Il était une fuite
Il était une fuite…
« La constitution d’un monde commun implique
une pratique créatrice de l’horizon, solidaire d’une
discipline du geste créateur. » [1]
Du grec horizôn, « ce qui borne la vue », et dérivé d’horos, « ce qui limite », l’horizon est communément défini comme une ligne imaginaire circulaire. Il est le symbole de la jonction entre deux mondes – le ciel et la terre – dont l’observateur·rice est le centre. Les différentes significations de ce mot joignent autant qu’elles limitent. Permettant de faire converger les points de fuite et donc les regards vers un seul axe, l’horizon divise et oriente aussi notre manière de voir.
Polysémique, le terme renvoie également au domaine de l’esprit, à l’ouverture. « Changer d’horizon », « élargir ses horizons » : de tels actes induisent non seulement une mobilité du regard mais aussi un déplacement du corps dont le but serait la quête d’un avenir meilleur, initié par une fuite.
Le fait de fuir, impliquant l’idée d’évitement et de lâcheté, pâtit bien souvent d’une connotation négative. Or, avoir le courage de s’enfuir, de quitter un mode de vie néfaste pour soi ou un mode de pensée dangereux, est une véritable force. Fuir, c’est aussi s’émanciper. Il est intéressant de concevoir ce départ comme un acte courageux et vital, plutôt que comme une façon de se dérober. Dans Il était une fuite, fuir, c’est aussi et surtout tendre vers un nouvel horizon libéré de ce qui nous entrave. Cette notion de dépassement, conçue comme une finalité, permet de s’affranchir des limites imposées par le monde anthropocentré dans lequel nous évoluons encore aujourd’hui. En éprouvant le phénomène de fuite, les œuvres présentées proposent ainsi une nouvelle représentation de l’horizon comme monde partagé.
La perspective domine. La perspective s’incline
« Quoique le plaisir esthétique qu’il procure puisse être historiquement daté, il n’en reste pas moins que l’horizon a toujours inspiré à l’homme une méditation sur la limite. »[2]
Pour représenter le monde réel, les artistes de la Renaissance ont théorisé les techniques de la perspective et les concepts de point vue, de point de fuite et de ligne d’horizon qui lui sont associés. Érigée en norme, la perspective conditionne le regard porté par les occidentaux sur l’espace qui les entoure. La ligne d’horizon, située à hauteur des yeux, influence dès lors les normes artistiques, esthétiques et la perception du monde.
Dans Il était une fuite, les artistes décident de s’émanciper de ces conventions dominantes. En cherchant à brouiller l’horizon, ils proposent une réflexion critique sur la manière dont nous percevons et interprétons le monde qui nous entoure. La perspective rendue opaque, vaporeuse et imprécise s’incline pour laisser place à d’autres modalités de représentation.

__CONSIGNES__.
a) Répondez à ces questions sur le texte sur l'horizon :
(i) De quel mot grec « horizôn » est-il dérivé, et quel est son sens ?
(ii) Quels artistes ont théorisé les techniques de la perspective ?
(iii) À quelle hauteur la ligne d'horizon est-elle située ?
b) Reprenez le passage du texte sur l'horizon qui commence aux mots « La perspective domine. » et s'arrête après « perception du monde. », en renommant « perspective » en « perspective linéaire ».
c) Rédigez la suite du texte sur l'horizon, à partir de sa dernière phrase.
Les données qui suivent n'ont aucun rapport avec le texte.

__DONNÉES DE L'EXERCICE__.
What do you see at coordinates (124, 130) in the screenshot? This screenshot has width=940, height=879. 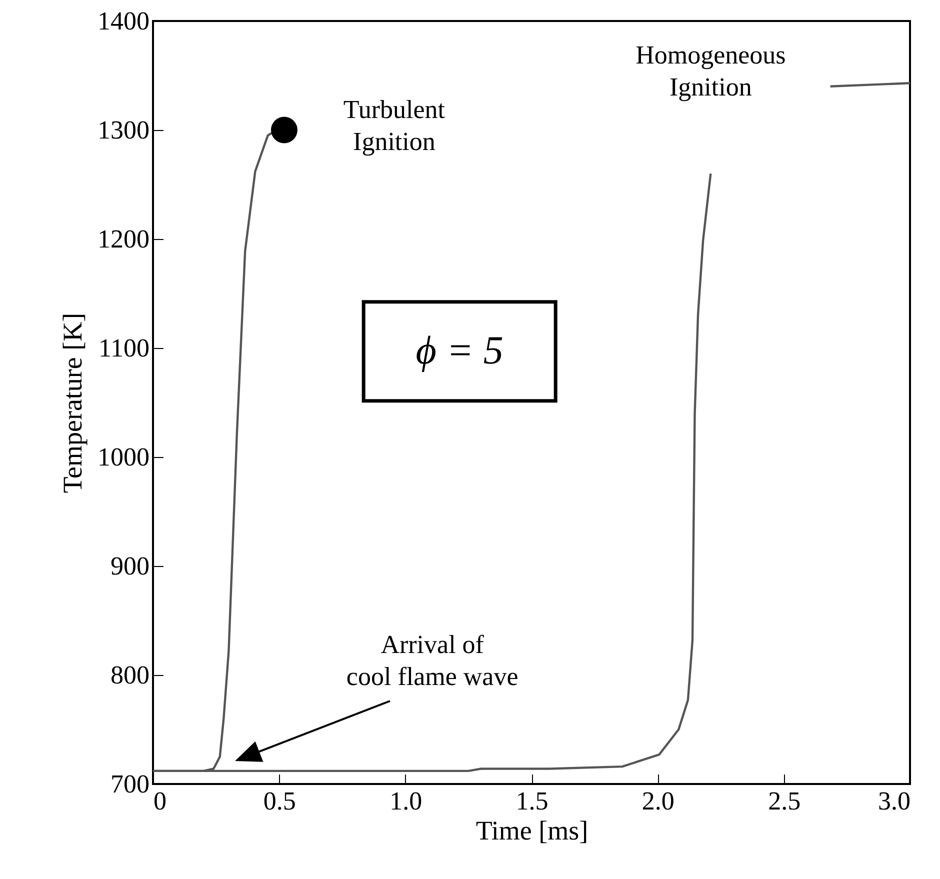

__RÉPONSES FOURNIES__.
a)
(i) De « horos », qui signifie « ce qui limite ».
(ii) Les artistes de la Renaissance.
(iii) À hauteur des yeux.

b)
La perspective linéaire domine. La perspective linéaire s’incline
« Quoique le plaisir esthétique qu’il procure puisse être historiquement daté, il n’en reste pas moins que l’horizon a toujours inspiré à l’homme une méditation sur la limite. »[2]
Pour représenter le monde réel, les artistes de la Renaissance ont théorisé les techniques de la perspective linéaire et les concepts de point vue, de point de fuite et de ligne d’horizon qui lui sont associés. Érigée en norme, la perspective linéaire conditionne le regard porté par les occidentaux sur l’espace qui les entoure. La ligne d’horizon, située à hauteur des yeux, influence dès lors les normes artistiques, esthétiques et la perception du monde.

c)
La sculpture Ground Level d’Harold Guérin se présente sous la forme d’un niveau à bulle sur lequel se dessine un paysage désertique miniature. Mais l’objet est truqué : sa base n’est pas plate et ne peut indiquer ni la verticalité ni l’horizontalité. Ainsi, la perte de fonction de l’outil nous prive de tout repère fiable. La photographie Very Low Horizon 3 montre un paysage vierge tout en nuances et dégradés de bleus, constitué d’une ligne d’horizon très basse. La ligne floue semble disparaître, permettant ainsi au ciel d’occuper la quasi-totalité de la photographie. En brouillant notre perception, l’artiste instaure un sentiment de vide et de solitude.
Interroger, troubler, brouiller les conventions sont des moyens de les dépasser. Les artistes exposé·es invitent à nous affranchir des normes représentationnelles pour modifier notre perception de l’horizon. Ils contribuent également à remettre en question ces lignes arbitraires.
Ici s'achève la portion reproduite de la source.